German shippers see no let-up in piracy -study


German shippers are increasingly turning to private security suppliers to combat the threat of piracy, a study showed.

Somali pirates are making millions of dollars in ransoms from seizing ships in the Indian Ocean and Gulf of Aden, despite attempts by international navies to clamp down on such attacks.

A senior British navy officer said on Tuesday efforts to combat piracy off the Somali coast had reduced the number of successful attacks on merchant ships, though the battle was far from over, Reuters reports.

However, only 17 percent of the German shippers surveyed believed the EU mission in Somalia, Operation Atalanta, was contributing a significant amount to the fight against piracy, compared with 40 percent last year, according to the study by consultancy PricewaterhouseCoopers (PWC) .

The vast majority, 80 percent, also felt that the payment of ransoms had worsened the problem and they all saw no sign of the problems easing.

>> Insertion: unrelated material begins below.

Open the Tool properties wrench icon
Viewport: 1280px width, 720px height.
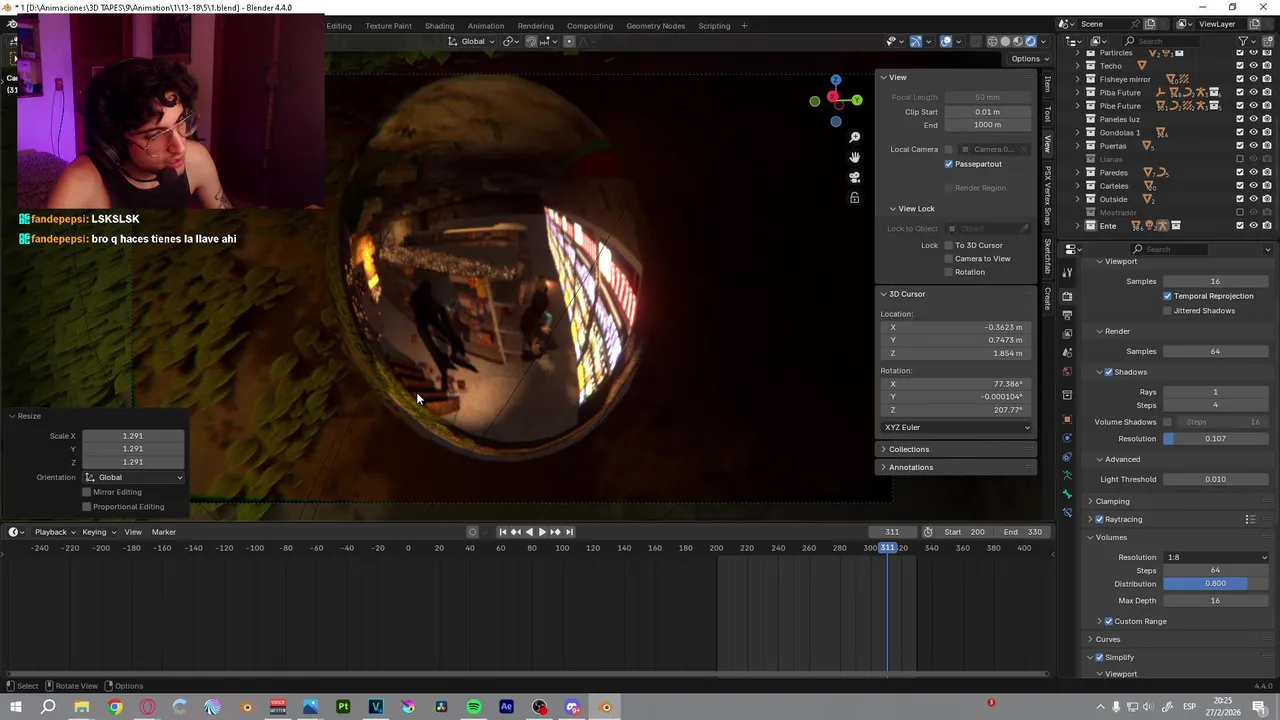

A cargo ship owned by Bremen-based Beluga Shipping was released by Somali pirates in April, with the pirates claiming they had received a $5 million ransom.

With shippers believing pirates had become more professional and were now targeting wider areas, 27 of the 100 surveyed said they were using private, armed security services.

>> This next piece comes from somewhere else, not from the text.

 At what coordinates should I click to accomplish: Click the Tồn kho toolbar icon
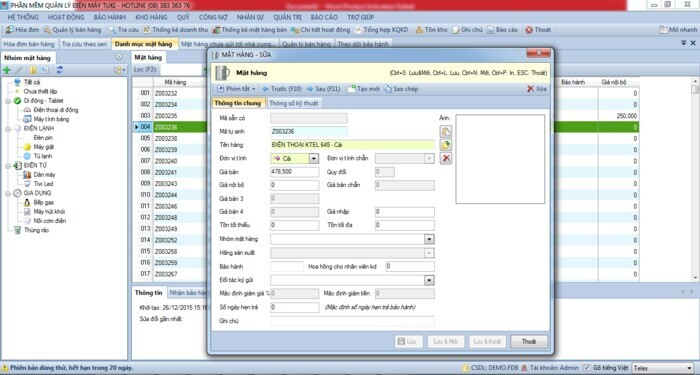(x=419, y=30)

This in spite of a warning from insurer Munich Re (MUVGn.DE: Quote) that using armed teams, which can cost up to $6,000 a day, could escalate the violence.

Along with fighting piracy, the Fukushima nuclear disaster in Japan has also led to higher costs for shippers because of the need for detours and additional security checks.

However, almost 50 percent said they still expected growth for the next 12 months, with 55 percent expecting freight rates to rise. Only between 7 and 12 percent forecast a drop in rates.

After recovering last year, shipping rates began to fall again at the end of 2010 and have remained under pressure this year.

A.P. Moller-Maersk (MAERSKb.CO: Quote), the owner of the world’s largest container shipping company Maersk Line, said in May it expected second-quarter results to be hit by lower freight rates but forecast rising rates later in the year.
“Shippers are without doubt benefiting from the economic upturn and the continuing export boom in Germany,” said Claus Brandt, head of the maritime competence centre at PwC.